- Born: 1976 (age 49–50) Middletown, Connecticut, U.S.
- Occupation: Muralist
- Years active: 1990s–present
- Known for: Large-scale public and commissioned murals, decorative painting
- Movement: Contemporary mural art

= Patrick Ganino =

American muralist from Connecticut

Patrick Ganino is an American muralist based in Connecticut whose work includes large-scale public murals, commissioned portraiture, and community art projects throughout the state and beyond.
He is best known for prominent murals along Connecticut transportation corridors, in downtown urban areas, and for portrait murals commissioned by private clients and public institutions.

==Background==
Ganino grew up in Middletown, Connecticut, where he later established himself professionally as an artist and muralist.
He began painting murals in the 1990s, initially working on decorative and commercial projects before expanding into large-scale public works.

==Career==
Ganino’s career includes murals created for restaurants, movie theaters, public buildings, schools, and private residences.

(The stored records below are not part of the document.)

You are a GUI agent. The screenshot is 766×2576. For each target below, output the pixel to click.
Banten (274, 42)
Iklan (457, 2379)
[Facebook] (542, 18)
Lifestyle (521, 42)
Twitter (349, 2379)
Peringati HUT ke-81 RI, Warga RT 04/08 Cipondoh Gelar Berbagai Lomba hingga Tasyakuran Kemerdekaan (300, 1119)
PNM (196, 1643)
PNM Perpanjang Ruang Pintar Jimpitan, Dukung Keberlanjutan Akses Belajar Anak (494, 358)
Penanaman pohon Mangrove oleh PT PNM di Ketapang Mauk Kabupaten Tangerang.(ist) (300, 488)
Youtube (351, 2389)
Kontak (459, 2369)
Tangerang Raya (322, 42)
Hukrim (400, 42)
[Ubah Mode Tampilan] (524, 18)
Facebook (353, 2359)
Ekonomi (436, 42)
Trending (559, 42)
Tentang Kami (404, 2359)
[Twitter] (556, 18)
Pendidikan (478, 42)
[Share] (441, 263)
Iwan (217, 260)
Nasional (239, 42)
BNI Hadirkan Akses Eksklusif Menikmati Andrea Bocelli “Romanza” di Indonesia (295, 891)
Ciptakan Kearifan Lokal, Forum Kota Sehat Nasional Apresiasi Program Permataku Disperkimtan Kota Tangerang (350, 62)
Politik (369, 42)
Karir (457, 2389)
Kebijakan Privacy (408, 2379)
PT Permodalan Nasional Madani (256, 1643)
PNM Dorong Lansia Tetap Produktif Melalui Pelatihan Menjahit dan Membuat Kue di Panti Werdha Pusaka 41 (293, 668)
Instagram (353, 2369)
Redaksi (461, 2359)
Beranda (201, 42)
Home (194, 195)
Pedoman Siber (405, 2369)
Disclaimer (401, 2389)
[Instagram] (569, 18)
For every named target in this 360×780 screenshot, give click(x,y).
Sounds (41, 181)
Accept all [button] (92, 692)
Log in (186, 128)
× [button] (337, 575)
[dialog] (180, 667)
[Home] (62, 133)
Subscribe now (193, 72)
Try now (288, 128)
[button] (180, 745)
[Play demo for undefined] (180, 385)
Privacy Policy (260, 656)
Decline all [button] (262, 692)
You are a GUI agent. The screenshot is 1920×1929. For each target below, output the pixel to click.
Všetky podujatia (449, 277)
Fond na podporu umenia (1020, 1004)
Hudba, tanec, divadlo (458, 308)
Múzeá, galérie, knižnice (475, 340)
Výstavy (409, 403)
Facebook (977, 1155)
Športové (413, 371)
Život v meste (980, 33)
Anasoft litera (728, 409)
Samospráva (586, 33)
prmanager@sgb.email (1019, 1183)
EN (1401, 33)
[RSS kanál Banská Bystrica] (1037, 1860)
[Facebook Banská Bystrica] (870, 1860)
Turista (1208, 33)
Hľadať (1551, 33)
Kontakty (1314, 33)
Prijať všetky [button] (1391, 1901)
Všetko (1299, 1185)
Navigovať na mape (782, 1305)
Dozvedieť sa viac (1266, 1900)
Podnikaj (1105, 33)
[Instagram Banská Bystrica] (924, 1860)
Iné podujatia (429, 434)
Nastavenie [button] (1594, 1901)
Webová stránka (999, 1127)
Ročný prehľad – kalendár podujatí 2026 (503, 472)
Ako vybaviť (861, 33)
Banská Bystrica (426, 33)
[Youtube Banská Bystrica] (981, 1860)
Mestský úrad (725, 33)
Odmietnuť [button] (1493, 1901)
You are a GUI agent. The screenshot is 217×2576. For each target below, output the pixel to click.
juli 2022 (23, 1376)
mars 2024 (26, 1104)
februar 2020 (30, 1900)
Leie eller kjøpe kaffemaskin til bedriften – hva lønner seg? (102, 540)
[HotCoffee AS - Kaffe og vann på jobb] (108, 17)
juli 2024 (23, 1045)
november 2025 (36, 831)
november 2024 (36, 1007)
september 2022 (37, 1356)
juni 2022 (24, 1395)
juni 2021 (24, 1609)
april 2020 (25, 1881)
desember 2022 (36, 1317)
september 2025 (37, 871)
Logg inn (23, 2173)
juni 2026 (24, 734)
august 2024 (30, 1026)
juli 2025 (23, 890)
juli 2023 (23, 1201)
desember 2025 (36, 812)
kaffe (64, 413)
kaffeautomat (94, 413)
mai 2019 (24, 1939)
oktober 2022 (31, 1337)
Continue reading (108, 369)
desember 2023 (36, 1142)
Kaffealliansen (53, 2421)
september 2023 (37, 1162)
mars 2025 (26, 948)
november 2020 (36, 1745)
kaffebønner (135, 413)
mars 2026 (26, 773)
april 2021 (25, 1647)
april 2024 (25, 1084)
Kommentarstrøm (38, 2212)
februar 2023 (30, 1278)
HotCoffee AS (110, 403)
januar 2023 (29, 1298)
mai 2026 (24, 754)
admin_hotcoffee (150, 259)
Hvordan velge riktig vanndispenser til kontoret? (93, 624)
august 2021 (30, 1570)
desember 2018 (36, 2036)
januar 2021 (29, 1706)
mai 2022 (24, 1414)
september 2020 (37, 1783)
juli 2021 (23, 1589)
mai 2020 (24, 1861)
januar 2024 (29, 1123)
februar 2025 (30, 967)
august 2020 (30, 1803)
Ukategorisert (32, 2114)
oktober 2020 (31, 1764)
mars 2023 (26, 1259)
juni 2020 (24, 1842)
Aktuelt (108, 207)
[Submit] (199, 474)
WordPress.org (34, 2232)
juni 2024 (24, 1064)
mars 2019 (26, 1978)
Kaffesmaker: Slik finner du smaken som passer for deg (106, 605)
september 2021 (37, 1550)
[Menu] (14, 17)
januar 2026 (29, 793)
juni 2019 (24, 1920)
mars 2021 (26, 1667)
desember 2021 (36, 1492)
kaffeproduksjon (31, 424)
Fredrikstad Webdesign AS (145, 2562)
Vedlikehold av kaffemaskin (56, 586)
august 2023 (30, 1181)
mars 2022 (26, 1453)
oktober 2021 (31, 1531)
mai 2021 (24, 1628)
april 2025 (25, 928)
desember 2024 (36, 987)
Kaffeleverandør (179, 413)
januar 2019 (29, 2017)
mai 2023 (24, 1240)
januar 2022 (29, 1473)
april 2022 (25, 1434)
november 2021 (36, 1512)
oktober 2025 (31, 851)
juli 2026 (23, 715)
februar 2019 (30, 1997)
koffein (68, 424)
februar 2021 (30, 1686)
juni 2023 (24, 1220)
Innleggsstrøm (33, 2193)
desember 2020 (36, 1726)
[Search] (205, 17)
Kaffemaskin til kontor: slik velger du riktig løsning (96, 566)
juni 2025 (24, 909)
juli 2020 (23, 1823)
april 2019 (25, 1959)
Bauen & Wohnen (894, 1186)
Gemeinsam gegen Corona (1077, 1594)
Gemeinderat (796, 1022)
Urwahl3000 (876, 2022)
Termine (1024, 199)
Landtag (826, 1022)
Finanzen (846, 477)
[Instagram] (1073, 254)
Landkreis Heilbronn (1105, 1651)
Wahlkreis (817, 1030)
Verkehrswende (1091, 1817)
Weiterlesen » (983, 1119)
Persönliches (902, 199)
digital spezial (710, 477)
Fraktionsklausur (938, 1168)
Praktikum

His work gained broader public visibility through large exterior murals in Middletown and along the Route 9 corridor in central Connecticut.

In 2016, Ganino painted a multi-story mural on the rear façade of the Metro Movies 12 theater in Middletown as part of a broader effort to beautify the Route 9 corridor. The mural incorporated portraits of local residents, including friends and family members, and was intended to reflect the surrounding community. Additional Route 9 murals followed, contributing to a series of public artworks designed to increase visual interest along the highway corridor.

In 2021, Ganino completed a 48-foot-tall mural in Stamford depicting a Waterside School student holding a sign reading “Dream Big.” The mural was commissioned as part of a redevelopment project in Stamford’s South End and was intended to emphasize education and aspiration.

Ganino has painted murals depicting Italian landscapes and vistas inspired by travel and heritage, including works installed in Connecticut locations. His work has also appeared in New York City, including a 2009 mural painted in a Brooklyn apartment airshaft as a gift to tenants from a building owner. In 2023, Ganino was among muralists selected to showcase New England landscapes in a public art installation at Bradley International Airport.

==Style and reception==
Ganino’s murals typically emphasize realism and figurative portraiture, often incorporating local people or symbolic elements tied to a site’s purpose. He commonly works at large scale, using exterior walls as canvases to create highly visible public artworks.

Ganino’s murals have been cited by local officials and media outlets as contributing to urban revitalization and community identity. A 2025 Hartford Courant feature highlighted one of his murals for its specific social purpose and public engagement goals.

Ganino has painted or been commissioned by Mike Tyson, Rob Gronkowski, Chevy Chase, Dennis Rodman, Rosie O'Donnell, Post Malone, and Hulk Hogan. He discusses his friendship with Chevy Chase in the 2026 CNN documentary I'm Chevy Chase and You're Not.

== Health and recovery ==
In 2022, Ganino temporarily lost the use of his right arm due to a spinal condition that required medical treatment.
Following surgery and rehabilitation, he returned to painting murals, documenting the recovery as part of public health awareness coverage.